The city of Rio de Janeiro’s IT agency, IplanRIO, recently launched what it described as a “frontier-class” AI model, Rio 3.5 Open 397B. The model, boasting 397 billion parameters and a permissive open-source license, was presented as a significant achievement by a municipal government in the Global South. It incorporated a novel reasoning layer called SwiReasoning, designed to enhance performance by dynamically switching between explicit and latent reasoning modes based on model confidence. Initially, the model card indicated it was a post-training of Alibaba’s Qwen 3.5 397B, with the added SwiReasoning layer, and reportedly had a development cost significantly lower than comparable commercial systems.
Key Takeaways
- IplanRIO released Rio 3.5 Open 397B, claiming it was a government-developed frontier AI model that outperformed existing benchmarks.
- AI company Nex provided evidence, including mathematical proofs and behavioral analysis, demonstrating Rio 3.5 was a weight merge of their Nex N2 Pro model and Qwen 3.5.
- IplanRIO updated the model’s documentation to acknowledge Nex’s contribution and attributed the original claims to an “incorrect upload.”
- The incident highlights the importance of transparency and proper attribution in the open-source AI community, even for publicly funded projects.
- Model merging is a common and legal practice in AI development, but failing to disclose the foundational models used can lead to reputational damage.

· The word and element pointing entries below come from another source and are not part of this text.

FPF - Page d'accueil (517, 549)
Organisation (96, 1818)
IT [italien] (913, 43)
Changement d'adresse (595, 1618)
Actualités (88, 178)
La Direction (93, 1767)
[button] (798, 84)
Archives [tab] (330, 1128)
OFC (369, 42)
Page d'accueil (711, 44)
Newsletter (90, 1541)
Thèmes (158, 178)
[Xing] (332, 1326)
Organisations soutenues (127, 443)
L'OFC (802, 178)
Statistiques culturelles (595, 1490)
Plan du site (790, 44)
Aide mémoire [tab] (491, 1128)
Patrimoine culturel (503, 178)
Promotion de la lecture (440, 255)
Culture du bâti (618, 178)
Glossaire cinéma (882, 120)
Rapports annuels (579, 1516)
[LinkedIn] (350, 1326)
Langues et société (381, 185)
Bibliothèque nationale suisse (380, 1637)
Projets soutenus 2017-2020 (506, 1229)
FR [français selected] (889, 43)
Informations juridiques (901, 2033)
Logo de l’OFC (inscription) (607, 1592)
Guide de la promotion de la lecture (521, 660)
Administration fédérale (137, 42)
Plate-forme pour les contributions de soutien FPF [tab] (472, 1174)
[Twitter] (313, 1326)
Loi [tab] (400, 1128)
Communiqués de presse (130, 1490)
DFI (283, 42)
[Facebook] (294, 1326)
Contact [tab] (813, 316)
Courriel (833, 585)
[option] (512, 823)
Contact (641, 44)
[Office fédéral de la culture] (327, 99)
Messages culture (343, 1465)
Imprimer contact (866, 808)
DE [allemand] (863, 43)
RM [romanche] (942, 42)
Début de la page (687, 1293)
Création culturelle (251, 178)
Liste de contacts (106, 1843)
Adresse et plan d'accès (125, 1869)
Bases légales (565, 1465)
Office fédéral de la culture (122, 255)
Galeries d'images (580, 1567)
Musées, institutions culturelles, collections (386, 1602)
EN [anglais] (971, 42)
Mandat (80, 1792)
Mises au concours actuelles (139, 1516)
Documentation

The initial announcement garnered considerable attention, especially after benchmark results were published showing Rio 3.5 surpassing leading models like Qwen 3.7 Plus and DeepSeek v4 Pro on various tasks, including autonomous command execution and mathematical reasoning. This was amplified by social media posts from the Mayor of Rio de Janeiro, celebrating the city’s supposed AI advancement.
However, the narrative shifted dramatically when Nex-AGI, an open-source AI alliance, published findings suggesting that Rio 3.5 was not an independently developed model but rather a derivative work. Nex presented evidence indicating that Rio 3.5 was a weighted merge, approximately 60% Nex N2 Pro and 40% Qwen 3.5. Their analysis included a mathematical proof showing a high degree of collinearity between the weight tensors of Rio 3.5 and their own model, suggesting a direct blend rather than independent training.
Further evidence presented by Nex involved removing Rio 3.5’s system prompt, which led the model to identify itself as “Nex, from Nex-AGI” over 79% of the time. The model also reportedly recited Nex’s specific backstory verbatim. This behavioral analysis, combined with the mathematical weight analysis, strongly suggested that the core of Rio 3.5 was built upon Nex’s existing work.
Long-Term Impact on Blockchain and AI Innovation
This incident, while centered on AI model development, has implications that resonate within the broader blockchain and Web3 ecosystem. The core tension here is between open innovation, a foundational principle of blockchain, and the presentation of derivative work as novel. In blockchain, transparency and verifiable provenance are paramount. Layer 2 solutions, for instance, build upon the security of Layer 1 networks, and their value is often tied to how effectively they leverage and extend that base layer’s capabilities. Similarly, in Web3 development, projects often rely on open-source protocols and smart contracts. Misrepresenting the origin of foundational components, as seen in the Rio 3.5 case, undermines trust – a critical currency in decentralized systems.
The emphasis on open-source models and the subsequent scrutiny highlights a maturing ecosystem where community-driven verification acts as a powerful governance mechanism. This mirrors the ethos of decentralized autonomous organizations (DAOs) and open-source blockchain projects, where community consensus and transparency are essential for growth and security. Furthermore, the low cost reported for Rio 3.5’s development, even as a merge, points towards efficiency gains that can be achieved by leveraging existing AI models, a concept analogous to how Layer 2 solutions reduce transaction costs on blockchains. As AI becomes increasingly integrated into Web3 applications, the principles of open-source collaboration, clear attribution, and verifiable contributions demonstrated by entities like Nex will become even more critical for fostering sustainable innovation and trust.
Following Nex’s revelations, IplanRIO updated the model card on Hugging Face. The benchmark performance claims were removed, and Nex was credited as a source model. The agency explained the situation as an “incorrect upload,” stating that the raw merged version was released instead of a final, distilled model that would have incorporated further independent work. This response acknowledges the merge but suggests an intention to perform additional development steps. The incident underscores the community’s role in verifying AI developments and the ethical imperative for clear attribution, even when building upon publicly licensed models. The open-source community, accustomed to strict norms around crediting foundational work, quickly identified the discrepancy, emphasizing that while model merging is legal and common, transparency is key.